We are in the middle of the Labrador Sea, on the way from Red Bay, Labrador to Qaqortoq, Greenland. We have spent the last few days seeing whales, seals and birds, as well as Gros Morne National Park in Newfoundland, and Red Bay, a former Basque Whaling Village. The temperature outside right now is a chilly 45 degrees Fahrenheit, a welcome change from Florida’s heat index of 106 degrees the day before we left.
We had a great time in Gros Morne Park yesterday, seeing the gorgeous mountains of Newfoundland. They call it the beginning of the “Viking Trail” but, despite the lovely mountains and beautiful lakes, we saw little evidence of anything Viking-related. To the north lays L’Ans Aux Meadows, the spot where Leif Erikson and his crew probably landed after their journey from Greenland a thousand years ago. It is about a six-hour drive, and quite remote.
However, I did have the chance to observe the natural landscape in Newfoundland, which was one of my purposes in coming on this trip. It is an area rich in trees. If it looked the same in the eleventh century, I can see why Leif chose it as a spot to establish a settlement, however temporary it was. (The Norse of Greenland returned to the area around L’Ans aux Meadows for several decades before abandoning the area.)
Across the Gulf of St. Lawrence, the town of Red Bay, Labrador offered a stark contrast. When we dropped anchor just offshore this morning, the ship lay deep in a fog bank. We took one of the ship’s lifeboats to a rocky coast on the outside of town. On the way, we spied our first iceberg of the trip – a large flat hunk a bit larger than our craft. Of course, it was probably much larger under the water. It was streaked with blue, a sign that it had come from farther north. Glacial silt is what causes it to have an electric, otherworldly color.
I had not had high hopes for the town of Red Bay, even though it is a World Unesco Heritage site. In fact, yesterday I had considered not even going ashore, since the cruise line had failed to convey much enthusiasm for the place. I was pleasantly surprised, however. The town is home to about 300 people, but in the sixteenth century, thousands of Basque whalers lived and worked there. The whaling industry had just been born, and they had cornered the market for supplying whale oil to supply the lamps of Europe.
The town has a museum, a restaurant, a church and a dock. There are no trees, and the landscape is covered in grasses and moss that make it look somewhat barren. I was able to talk to several rangers from Parks Canada, who answered my odd questions. What sorts of small trappable mammals lived here? How far west do you have to go to find trees? The sorts of questions writers ask are not like the questions tourists ask. I got a few strange looks.
I did find out that Red Bay is full of one particular animal: black flies. They buzzed about us whenever the wind died down.

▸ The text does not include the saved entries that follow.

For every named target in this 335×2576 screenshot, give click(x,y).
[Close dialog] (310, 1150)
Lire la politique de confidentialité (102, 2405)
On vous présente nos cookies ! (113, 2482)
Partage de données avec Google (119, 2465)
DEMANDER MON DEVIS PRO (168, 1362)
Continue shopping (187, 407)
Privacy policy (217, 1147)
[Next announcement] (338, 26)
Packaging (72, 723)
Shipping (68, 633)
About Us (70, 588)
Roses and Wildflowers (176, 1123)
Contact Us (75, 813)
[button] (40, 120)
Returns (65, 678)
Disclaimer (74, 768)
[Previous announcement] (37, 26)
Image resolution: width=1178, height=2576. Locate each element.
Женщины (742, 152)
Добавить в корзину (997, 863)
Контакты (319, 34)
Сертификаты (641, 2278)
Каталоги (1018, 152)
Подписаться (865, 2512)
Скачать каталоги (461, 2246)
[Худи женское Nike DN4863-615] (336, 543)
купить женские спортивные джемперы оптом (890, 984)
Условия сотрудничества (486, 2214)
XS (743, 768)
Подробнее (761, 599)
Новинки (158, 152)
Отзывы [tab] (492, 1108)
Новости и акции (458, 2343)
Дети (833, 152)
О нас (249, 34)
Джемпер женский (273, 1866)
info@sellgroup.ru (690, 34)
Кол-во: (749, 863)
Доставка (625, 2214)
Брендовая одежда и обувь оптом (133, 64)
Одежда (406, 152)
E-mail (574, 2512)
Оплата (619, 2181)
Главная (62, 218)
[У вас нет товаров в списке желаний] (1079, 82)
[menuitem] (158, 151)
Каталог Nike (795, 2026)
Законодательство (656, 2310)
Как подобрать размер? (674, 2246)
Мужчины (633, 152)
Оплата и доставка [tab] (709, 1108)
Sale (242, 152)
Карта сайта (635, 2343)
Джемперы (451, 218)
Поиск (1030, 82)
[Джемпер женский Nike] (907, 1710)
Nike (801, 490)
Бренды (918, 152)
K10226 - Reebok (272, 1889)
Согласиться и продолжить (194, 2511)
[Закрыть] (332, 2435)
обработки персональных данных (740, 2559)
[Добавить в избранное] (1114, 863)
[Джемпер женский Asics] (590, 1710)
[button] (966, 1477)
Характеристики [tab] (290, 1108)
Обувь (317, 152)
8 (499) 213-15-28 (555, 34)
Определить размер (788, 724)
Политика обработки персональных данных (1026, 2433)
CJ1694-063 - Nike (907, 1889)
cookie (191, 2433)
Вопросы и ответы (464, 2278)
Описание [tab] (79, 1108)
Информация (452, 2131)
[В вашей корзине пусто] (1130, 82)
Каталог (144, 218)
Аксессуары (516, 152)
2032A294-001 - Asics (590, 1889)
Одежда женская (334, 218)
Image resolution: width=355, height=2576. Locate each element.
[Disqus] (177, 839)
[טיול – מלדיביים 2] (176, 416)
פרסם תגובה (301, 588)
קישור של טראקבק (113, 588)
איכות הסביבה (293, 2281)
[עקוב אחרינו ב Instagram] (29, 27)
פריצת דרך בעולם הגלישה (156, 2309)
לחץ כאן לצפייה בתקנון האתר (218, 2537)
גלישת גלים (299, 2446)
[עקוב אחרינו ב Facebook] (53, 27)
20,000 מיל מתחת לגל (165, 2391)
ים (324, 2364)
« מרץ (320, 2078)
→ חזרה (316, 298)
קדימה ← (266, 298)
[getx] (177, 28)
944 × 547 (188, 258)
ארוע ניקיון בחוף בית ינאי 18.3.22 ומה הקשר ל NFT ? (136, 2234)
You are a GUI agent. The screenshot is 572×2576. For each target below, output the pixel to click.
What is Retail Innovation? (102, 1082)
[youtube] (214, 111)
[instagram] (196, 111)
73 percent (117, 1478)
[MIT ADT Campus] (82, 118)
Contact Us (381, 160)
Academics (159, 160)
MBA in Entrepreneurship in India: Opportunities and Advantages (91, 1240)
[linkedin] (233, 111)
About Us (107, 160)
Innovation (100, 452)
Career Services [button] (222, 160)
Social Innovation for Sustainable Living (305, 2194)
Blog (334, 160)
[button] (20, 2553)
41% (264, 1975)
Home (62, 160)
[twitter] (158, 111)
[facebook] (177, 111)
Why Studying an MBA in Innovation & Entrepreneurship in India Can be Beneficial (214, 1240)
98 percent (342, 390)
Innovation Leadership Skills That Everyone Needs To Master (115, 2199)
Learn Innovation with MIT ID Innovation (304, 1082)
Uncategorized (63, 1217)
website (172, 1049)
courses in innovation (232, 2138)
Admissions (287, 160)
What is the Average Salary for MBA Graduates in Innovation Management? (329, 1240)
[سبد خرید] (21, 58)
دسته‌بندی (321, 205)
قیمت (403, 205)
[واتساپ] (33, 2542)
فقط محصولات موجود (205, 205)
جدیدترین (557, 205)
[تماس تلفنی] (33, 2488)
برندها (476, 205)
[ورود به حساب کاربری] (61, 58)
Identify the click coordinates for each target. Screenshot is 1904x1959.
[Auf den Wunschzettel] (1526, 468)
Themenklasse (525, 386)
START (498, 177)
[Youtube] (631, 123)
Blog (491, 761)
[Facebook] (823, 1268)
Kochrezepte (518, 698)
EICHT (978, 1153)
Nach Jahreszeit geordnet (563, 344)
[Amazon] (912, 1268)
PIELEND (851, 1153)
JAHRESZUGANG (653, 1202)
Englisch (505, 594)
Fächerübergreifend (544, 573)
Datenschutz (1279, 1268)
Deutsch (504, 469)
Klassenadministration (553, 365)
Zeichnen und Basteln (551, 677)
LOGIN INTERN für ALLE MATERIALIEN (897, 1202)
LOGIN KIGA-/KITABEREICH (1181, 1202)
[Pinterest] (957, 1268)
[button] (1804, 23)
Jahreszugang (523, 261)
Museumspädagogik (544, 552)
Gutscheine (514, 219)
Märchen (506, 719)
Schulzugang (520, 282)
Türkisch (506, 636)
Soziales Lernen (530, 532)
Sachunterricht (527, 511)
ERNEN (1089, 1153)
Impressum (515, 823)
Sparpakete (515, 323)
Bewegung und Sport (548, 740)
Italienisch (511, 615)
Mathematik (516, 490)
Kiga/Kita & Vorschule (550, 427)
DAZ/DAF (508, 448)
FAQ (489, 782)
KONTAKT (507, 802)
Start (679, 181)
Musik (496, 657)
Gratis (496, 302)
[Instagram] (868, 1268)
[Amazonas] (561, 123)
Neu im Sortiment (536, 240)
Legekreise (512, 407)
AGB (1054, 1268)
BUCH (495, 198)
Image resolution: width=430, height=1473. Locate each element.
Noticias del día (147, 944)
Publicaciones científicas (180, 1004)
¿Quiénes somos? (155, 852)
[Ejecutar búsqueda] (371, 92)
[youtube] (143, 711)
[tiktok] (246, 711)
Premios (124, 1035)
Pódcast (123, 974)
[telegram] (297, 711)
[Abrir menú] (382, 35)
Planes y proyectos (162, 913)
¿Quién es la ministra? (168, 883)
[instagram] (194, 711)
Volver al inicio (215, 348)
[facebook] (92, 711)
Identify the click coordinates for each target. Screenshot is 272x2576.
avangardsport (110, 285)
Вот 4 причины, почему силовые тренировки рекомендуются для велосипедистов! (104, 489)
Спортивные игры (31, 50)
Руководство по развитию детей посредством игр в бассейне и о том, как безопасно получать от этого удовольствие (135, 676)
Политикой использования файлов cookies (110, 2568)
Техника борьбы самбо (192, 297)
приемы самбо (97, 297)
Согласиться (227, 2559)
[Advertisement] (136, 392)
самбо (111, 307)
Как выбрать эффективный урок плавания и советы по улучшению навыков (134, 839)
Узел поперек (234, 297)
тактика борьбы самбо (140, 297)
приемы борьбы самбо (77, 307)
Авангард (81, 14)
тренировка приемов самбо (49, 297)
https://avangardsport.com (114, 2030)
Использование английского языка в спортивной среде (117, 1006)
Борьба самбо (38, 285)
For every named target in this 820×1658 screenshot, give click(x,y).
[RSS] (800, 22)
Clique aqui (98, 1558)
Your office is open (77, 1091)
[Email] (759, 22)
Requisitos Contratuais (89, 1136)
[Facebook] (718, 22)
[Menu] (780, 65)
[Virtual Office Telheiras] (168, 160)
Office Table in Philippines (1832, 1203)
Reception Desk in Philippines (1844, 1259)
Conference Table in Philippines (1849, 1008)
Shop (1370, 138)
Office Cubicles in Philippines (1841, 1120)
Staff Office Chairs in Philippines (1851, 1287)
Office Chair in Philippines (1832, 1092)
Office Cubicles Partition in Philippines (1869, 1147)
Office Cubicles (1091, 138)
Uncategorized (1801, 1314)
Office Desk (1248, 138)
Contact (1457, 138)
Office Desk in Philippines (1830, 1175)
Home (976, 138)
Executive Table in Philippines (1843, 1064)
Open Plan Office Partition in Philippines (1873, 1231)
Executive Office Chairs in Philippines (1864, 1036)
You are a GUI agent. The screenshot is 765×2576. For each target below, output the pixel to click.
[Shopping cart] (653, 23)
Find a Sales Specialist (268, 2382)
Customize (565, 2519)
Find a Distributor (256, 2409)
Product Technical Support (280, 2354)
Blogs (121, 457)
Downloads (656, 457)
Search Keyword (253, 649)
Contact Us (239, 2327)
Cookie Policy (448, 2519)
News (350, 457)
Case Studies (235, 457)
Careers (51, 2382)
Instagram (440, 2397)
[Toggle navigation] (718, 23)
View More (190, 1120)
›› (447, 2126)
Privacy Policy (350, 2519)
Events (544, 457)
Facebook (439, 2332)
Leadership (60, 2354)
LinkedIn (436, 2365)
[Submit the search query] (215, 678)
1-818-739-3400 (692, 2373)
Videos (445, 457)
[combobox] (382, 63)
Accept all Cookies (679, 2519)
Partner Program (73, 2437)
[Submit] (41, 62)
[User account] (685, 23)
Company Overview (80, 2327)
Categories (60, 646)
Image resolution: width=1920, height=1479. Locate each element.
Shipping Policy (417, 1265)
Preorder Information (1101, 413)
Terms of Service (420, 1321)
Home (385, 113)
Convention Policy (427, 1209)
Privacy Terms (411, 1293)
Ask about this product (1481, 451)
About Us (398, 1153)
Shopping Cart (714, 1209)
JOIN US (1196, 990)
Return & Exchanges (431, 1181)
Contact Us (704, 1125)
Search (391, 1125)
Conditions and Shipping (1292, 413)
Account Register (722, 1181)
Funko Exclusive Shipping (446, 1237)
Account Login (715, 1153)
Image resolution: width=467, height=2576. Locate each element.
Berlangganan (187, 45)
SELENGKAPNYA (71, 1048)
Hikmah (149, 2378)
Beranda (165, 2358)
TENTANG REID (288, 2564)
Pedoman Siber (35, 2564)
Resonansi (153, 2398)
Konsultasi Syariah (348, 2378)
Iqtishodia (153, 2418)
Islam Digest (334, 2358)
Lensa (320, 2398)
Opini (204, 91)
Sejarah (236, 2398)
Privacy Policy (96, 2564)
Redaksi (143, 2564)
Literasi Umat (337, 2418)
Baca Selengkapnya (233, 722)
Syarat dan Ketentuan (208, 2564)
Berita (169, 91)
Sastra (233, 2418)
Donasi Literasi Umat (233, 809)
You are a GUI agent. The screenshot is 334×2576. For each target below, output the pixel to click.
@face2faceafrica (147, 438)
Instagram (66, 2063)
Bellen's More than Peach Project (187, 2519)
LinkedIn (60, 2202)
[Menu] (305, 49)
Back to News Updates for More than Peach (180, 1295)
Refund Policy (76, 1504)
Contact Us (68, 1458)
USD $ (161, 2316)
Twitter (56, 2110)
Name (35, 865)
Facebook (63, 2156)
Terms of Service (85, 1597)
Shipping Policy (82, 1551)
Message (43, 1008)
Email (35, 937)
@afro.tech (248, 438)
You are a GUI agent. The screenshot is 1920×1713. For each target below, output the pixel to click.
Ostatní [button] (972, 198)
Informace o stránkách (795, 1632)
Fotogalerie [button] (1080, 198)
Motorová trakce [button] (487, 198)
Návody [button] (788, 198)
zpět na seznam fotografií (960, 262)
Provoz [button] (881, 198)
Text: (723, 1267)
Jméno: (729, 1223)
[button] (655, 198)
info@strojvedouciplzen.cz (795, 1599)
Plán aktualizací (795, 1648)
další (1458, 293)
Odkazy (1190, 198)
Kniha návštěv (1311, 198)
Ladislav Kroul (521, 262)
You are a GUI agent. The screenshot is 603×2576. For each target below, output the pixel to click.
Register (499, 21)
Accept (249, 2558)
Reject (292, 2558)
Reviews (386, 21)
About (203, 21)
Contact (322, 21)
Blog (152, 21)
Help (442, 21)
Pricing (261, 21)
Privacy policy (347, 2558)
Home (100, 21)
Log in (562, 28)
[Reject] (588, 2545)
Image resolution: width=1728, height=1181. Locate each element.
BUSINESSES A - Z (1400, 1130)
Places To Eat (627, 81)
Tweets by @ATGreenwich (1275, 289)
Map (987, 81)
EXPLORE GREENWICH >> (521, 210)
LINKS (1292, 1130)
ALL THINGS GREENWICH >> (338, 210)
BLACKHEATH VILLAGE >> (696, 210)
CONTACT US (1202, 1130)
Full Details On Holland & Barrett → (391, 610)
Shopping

I was glad I had worn a coat, which made me mostly inaccessible. We saw several of my shipmates wearing mosquito netting over their faces. The black flies may have to make an appearance in my novel. Even without them, it’s clear why Leif Erikson did not choose to make camp there. He probably sailed right past it on the way to L’Ans Aux Meadows, since it did not have the lumber he was looking for.
Linda and I were struck by the clarity of the water. In fact, the water was clearer than the air, which remained thick with fog for much of the day. We saw starfish on our way to the dock, and a bed of mussels behind the museum. And we learned that the cod fishing is excellent in those parts.
We’ll spend tomorrow in the Labrador Sea, before we reach Greenland on Friday.